Just catching up from the lovely long weekend – fully unplugged even my Treo was off.
I follow James Governor’s blog and he has a great post on Where and How SOA works: Some Buckets. Here are his observations:
1. They have a single person ultimately responsible for SOA who
leads a larger steering committee. This group also attacks
organizational and process changes.
2. They created a roadmap with realistic deadlines.
3. They have an EA group where all of the members understand SOA and
understand the practical needs of the application architects with
regard to SOA.
4. The Application Portfolio Governance group has created a "SOA work
stream" and selected new applications are sent down an SOA path.
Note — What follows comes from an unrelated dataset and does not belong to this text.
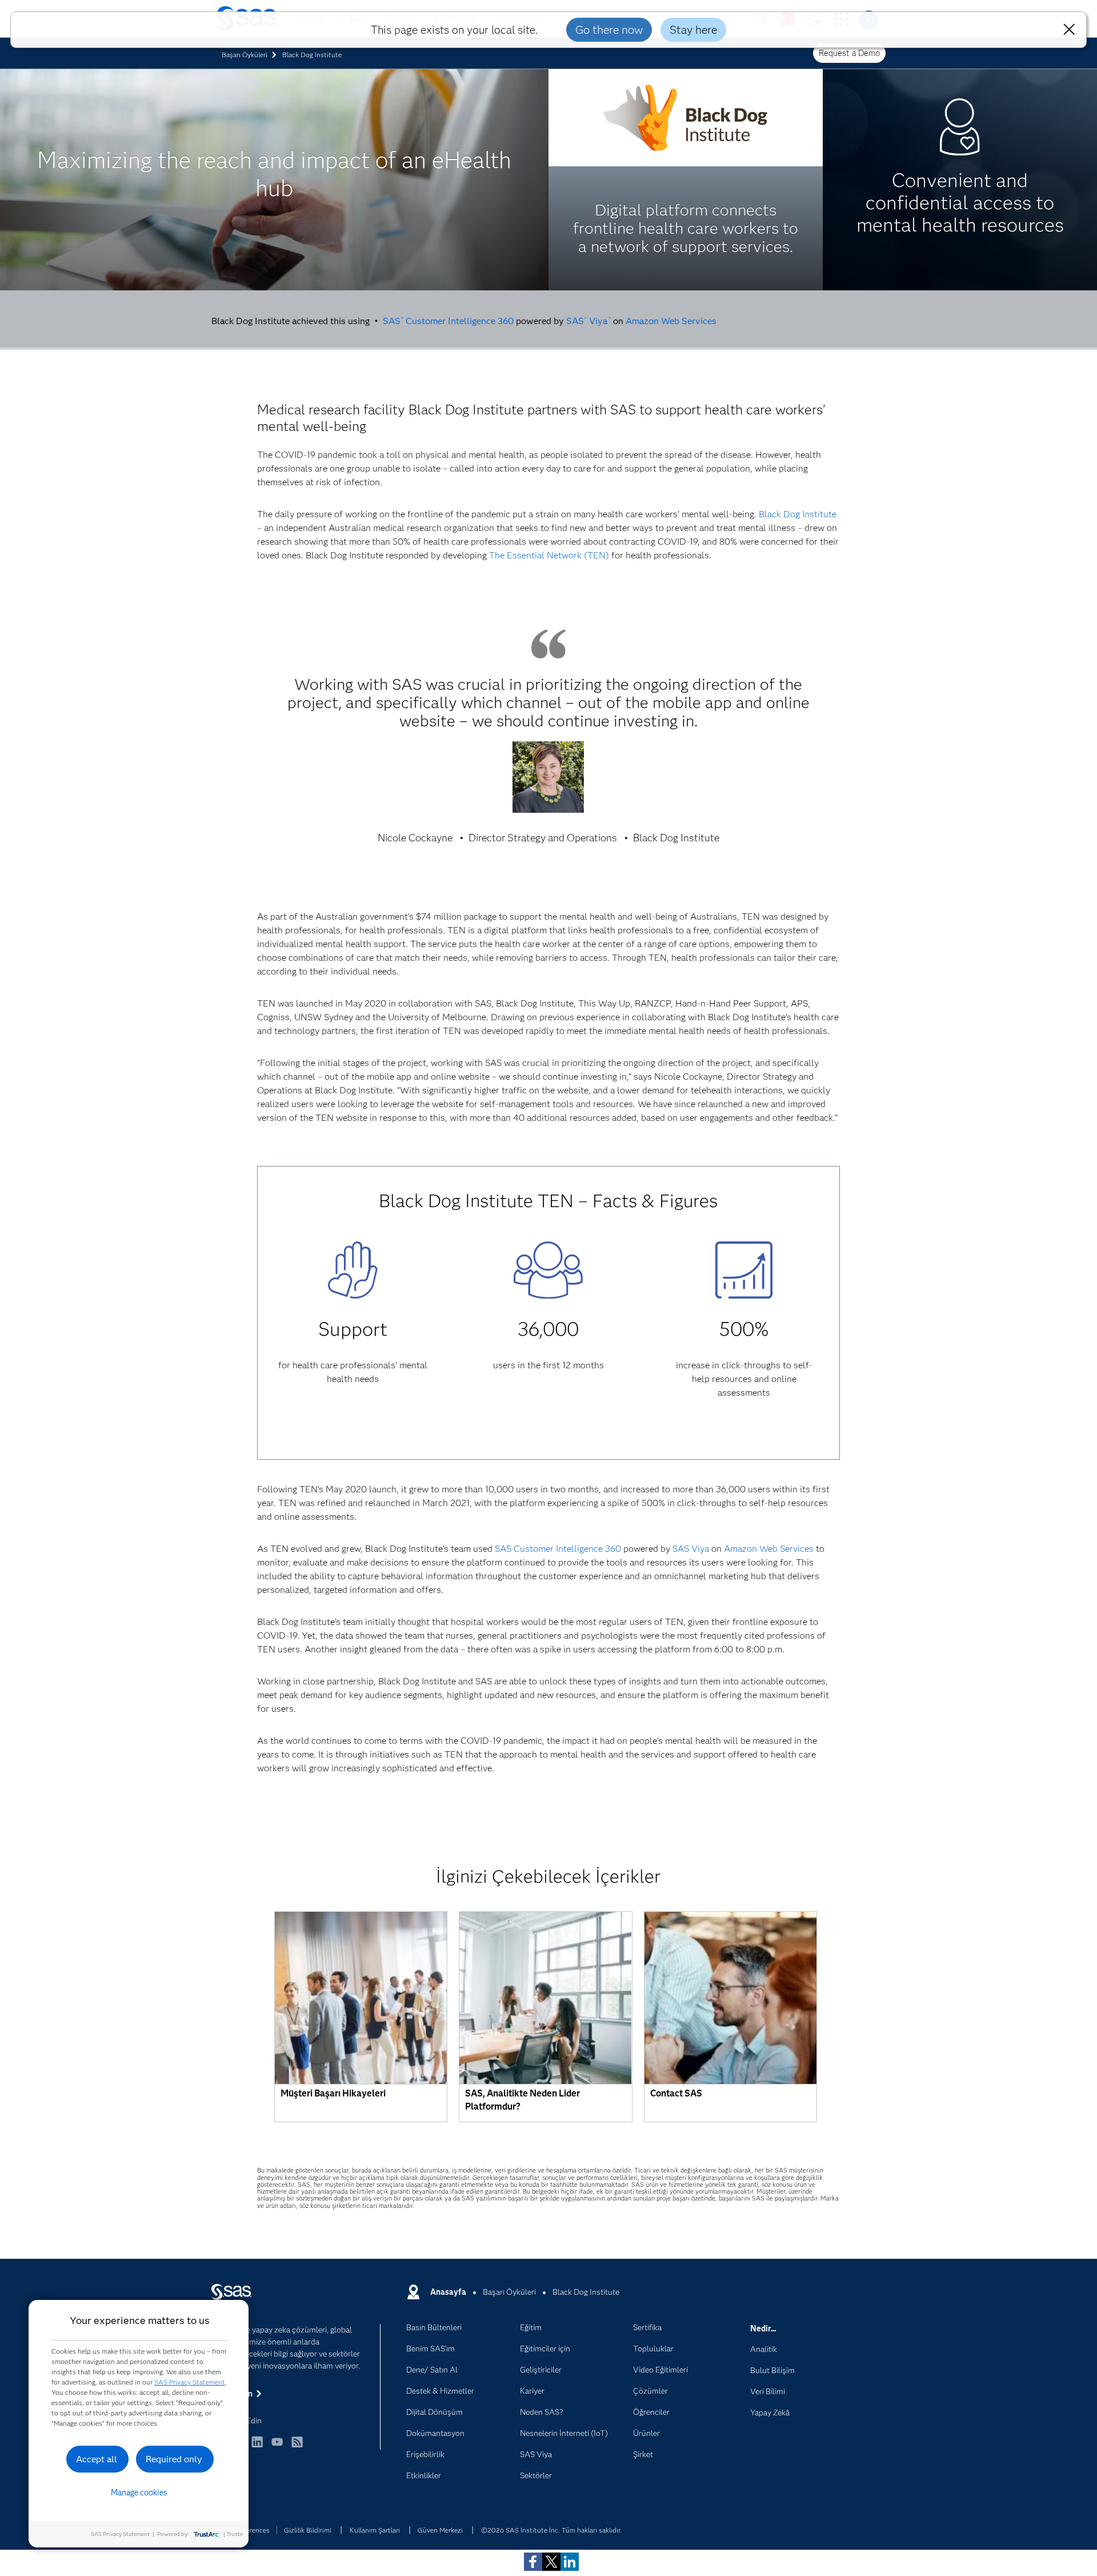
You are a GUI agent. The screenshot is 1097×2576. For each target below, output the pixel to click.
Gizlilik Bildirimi (307, 2530)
5. The downstream teams (project managers, analysts, app. architects,
designers, coders & testers) have all been trained in SOA.
The interesting thing about this is that the observations he added from Jeff Schneider’s post could be easily applied to any Enterprise Application implementation. So I have taken the liberty to change them to Enterprise Data Warehousing (EDW) ones:
- They have a single person ultimately responsible for Enterprise Data (Federated and Centralized) who
leads a larger steering committee. This group also attacks
organizational and process changes. - They created a roadmap with realistic deadlines – and communicate it often.
They have an Enterprise Architecture group where all of the members understand Business Intelligence and
understand the practical needs of the business and other IT areas with
regard to Data.
The Application Portfolio Governance group has created a "EDW work
stream" and decided which areas to centralize first and how to embrace areas that are not centralized.
The downstream teams (project managers, analysts, app. architects,
designers, coders & testers) have all been trained in the guiding principles and realities of the EDW roadmap.